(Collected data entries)
>> Begin
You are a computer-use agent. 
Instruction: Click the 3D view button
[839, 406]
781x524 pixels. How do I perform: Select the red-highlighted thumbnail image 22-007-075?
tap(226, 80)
>> End
== What needs to be done ==
Update the listing above by replacing "thumbnail" with "preview" and leaving everything else unchanged.

== Result below ==
You are a computer-use agent. 
Instruction: Click the 3D view button
[839, 406]
781x524 pixels. How do I perform: Select the red-highlighted preview image 22-007-075?
tap(226, 80)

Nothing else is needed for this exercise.